For the string "Select", state how many lines of the data hold it. Give nothing besides the number.

(Stored items)
..........

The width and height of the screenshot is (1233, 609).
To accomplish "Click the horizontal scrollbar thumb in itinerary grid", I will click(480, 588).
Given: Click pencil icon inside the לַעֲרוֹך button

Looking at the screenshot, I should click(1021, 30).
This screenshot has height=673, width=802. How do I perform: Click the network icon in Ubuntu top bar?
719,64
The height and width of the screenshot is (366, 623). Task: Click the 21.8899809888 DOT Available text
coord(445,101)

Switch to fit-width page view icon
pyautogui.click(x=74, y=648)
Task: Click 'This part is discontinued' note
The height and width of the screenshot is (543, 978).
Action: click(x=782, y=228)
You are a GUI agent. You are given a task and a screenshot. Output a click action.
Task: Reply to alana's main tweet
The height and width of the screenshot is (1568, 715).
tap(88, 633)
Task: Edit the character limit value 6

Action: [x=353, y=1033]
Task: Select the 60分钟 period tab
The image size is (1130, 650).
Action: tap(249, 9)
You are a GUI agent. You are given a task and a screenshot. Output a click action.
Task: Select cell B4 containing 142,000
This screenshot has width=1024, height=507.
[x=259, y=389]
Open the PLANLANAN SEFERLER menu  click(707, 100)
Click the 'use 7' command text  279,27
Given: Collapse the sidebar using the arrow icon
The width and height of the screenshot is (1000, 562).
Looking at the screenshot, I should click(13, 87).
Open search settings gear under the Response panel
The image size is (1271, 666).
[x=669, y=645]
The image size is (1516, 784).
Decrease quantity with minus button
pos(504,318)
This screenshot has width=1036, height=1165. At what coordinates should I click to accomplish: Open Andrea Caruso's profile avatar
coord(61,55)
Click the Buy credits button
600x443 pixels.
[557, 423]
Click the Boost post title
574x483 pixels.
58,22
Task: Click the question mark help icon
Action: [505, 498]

..........

:: Task output ::
2